Exercise requirements:
Only lines with the word "description" are wanted; copy each of them from the listing below.

·····

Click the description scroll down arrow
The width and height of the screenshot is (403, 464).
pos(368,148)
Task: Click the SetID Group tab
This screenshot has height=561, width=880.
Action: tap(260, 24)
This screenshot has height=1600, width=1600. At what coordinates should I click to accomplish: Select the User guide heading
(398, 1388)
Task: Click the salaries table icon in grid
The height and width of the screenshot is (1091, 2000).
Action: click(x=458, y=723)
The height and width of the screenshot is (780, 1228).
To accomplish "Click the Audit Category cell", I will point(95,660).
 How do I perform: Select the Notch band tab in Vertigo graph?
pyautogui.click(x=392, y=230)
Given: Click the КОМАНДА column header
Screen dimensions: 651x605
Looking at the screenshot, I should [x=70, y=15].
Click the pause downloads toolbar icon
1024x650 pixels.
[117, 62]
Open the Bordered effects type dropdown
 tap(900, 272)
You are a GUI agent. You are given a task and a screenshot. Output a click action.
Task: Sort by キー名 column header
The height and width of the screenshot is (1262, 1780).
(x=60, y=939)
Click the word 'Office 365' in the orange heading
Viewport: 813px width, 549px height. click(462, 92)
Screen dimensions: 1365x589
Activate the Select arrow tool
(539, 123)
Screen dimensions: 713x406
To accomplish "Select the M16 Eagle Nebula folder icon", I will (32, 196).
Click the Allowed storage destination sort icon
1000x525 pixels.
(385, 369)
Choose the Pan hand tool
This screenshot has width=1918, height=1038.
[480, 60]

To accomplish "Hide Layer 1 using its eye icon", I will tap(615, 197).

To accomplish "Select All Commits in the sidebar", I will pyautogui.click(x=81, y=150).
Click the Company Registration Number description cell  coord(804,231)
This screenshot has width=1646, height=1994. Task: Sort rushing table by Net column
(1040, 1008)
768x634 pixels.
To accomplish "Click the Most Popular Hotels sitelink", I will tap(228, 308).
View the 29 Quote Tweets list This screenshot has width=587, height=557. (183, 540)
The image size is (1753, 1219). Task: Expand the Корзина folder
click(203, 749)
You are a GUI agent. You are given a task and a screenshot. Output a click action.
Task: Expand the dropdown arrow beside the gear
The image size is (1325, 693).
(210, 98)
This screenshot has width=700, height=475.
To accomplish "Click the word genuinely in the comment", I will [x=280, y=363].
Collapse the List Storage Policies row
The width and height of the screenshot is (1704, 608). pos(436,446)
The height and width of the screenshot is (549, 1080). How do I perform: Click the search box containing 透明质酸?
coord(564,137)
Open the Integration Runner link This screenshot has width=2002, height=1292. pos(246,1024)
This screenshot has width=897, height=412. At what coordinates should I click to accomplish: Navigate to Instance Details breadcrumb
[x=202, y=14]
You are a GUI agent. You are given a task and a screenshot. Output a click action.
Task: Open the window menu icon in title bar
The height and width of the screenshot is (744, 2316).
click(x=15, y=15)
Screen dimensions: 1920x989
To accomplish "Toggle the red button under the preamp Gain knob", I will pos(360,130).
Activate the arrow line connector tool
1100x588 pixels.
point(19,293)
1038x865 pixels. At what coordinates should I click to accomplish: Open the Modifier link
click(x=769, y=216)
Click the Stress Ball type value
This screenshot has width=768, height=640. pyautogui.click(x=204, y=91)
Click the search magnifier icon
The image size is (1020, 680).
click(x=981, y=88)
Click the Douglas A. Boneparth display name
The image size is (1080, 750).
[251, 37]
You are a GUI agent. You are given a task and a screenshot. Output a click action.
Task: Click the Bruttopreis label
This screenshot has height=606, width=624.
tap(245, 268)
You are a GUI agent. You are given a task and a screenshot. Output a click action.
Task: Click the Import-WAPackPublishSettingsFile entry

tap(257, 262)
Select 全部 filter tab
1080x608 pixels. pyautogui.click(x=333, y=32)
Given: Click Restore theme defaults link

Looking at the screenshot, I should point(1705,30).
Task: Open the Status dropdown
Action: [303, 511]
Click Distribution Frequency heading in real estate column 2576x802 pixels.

·····

Answer to the exercise:
Click the description scroll down arrow
Click the Company Registration Number description cell  coord(804,231)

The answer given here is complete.